Summer has arrived in the north, and with it there is everywhere talk of fish.

 

In Alaska, some of the people fish all of the time, and most of the people fish at some time, and the few people who don’t fit either category are on a first-name basis with someone who does fish.

Since ancient times, it has been this way. Wars were fought over salmon before the U.S. purchase of the territory established a ruling colonial presence that quickly took control of salmon, leading to extreme hardships for the Alaska Native population.

Fish wars still rage from time to time, but they are now mainly verbal. Still, they are fueled with enough passion to inspire “Alaska Fish Wars,” a reality TV show from National Geographic Wild set in Cook Inlet, and spark assault with a dangerous weapon charges against the skipper of a Prince William Sound purse seiner who tried to take out a competitor.

Salmon fuel passions, and where there passions, there are beliefs. Often those beliefs revolve around human desires more than factual realities.  Some beliefs have grown especially sticky this year with sport fishing and conservation groups, joined by a handful of commercial fishermen, challenging the long-held Alaska belief that hatcheries are a be-all to end-all.

It’s a myth, but it is not the only myth. Here are the five most common:

Number five: Fish stocks are depleted by too many people fishing.

Bad-mouthing shoulder-to-shoulder “combat fishing” – be it at Ship Creek in downtown Anchorage, the Russian River near Cooper Landing or at the mouth of the Kenai River –  is something of a favorite 49th-state pastime in summer.

People willing to stand in line for half-an-hour to get into a hit movie or happy to spend hundreds of dollars to fly to Seattle to become a faceless minion in the render-you-deaf crowd at a Seahawks football game somehow find it offensive mobs of people gather to slay salmon.

Commercial fishermen in particular love to lament how all those people having fun are “destroying the resource.” But here’s the reality:

It doesn’t matter how many people fish; what matters is how many fish people kill. On a good day in Cook Inlet, a drift gillnetter can kill as many sockeye salmon – possibly more – than all the tourists lined up at the mouth of Russian River tossing heavily weighted flies into the waters of a fly-fishing-only meat fishery that can leave newly arrived fly-fishing purists in shock.

The 19,000 anglers who fished the Russian in 2016 caught 25,000 sockeye salmon for the season, according to Alaska Department of Fish and Game numbers. In one day – July 27 – of last year, 764 commercial fishermen operating largely out of sight in Cook Inlet took nearly nine times as many fish.

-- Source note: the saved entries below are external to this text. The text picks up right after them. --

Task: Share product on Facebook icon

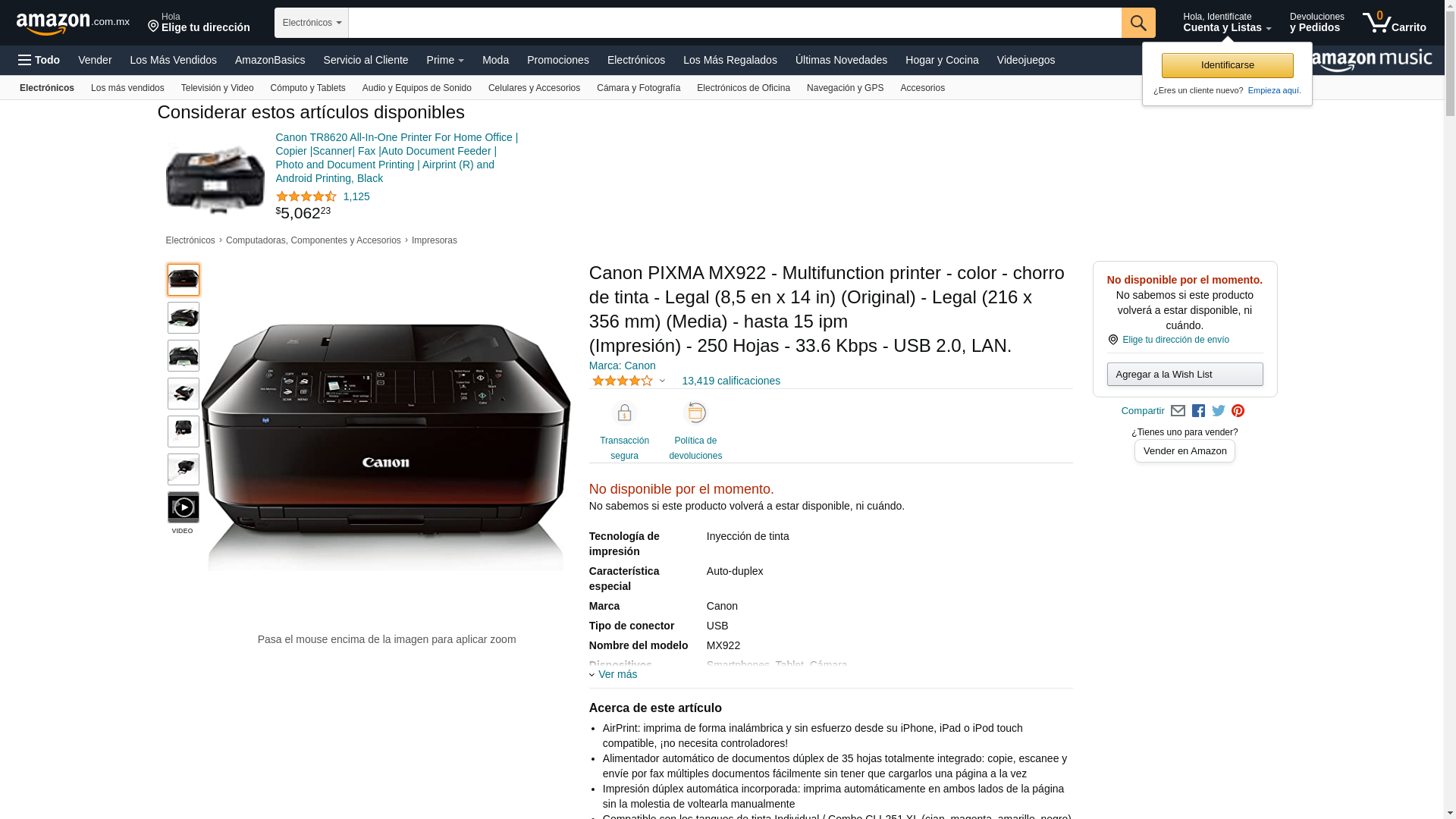Action: point(1198,411)
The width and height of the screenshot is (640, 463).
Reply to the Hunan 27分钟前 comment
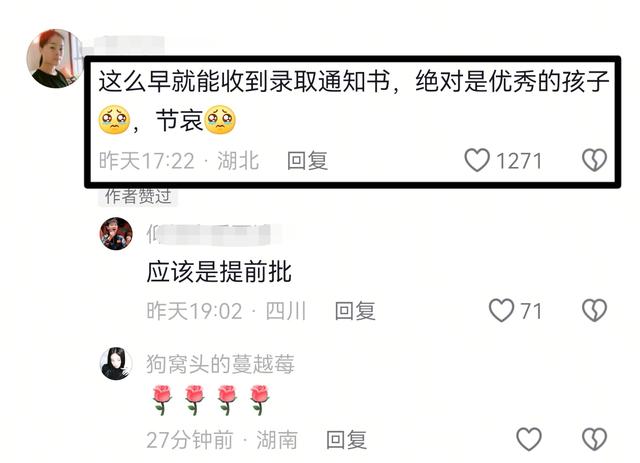click(x=347, y=440)
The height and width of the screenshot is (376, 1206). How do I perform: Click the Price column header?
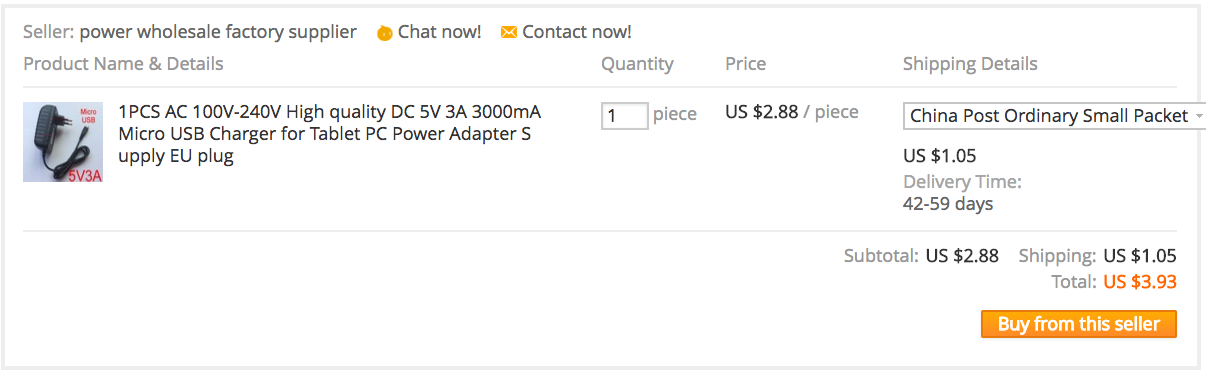(745, 64)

Commercial fishermen fish efficiently with nets. Anglers? Not so much.

The fly-fishing-only fishery at the Russian isn’t about fly-fishing; it’s about limiting efficiency. It’s about restricting fish gear to make it harder to catch fish so mobs of people can fish without harming the resource.

Because, at the end of the run, what matters is how many fish people killed – not how many people fished.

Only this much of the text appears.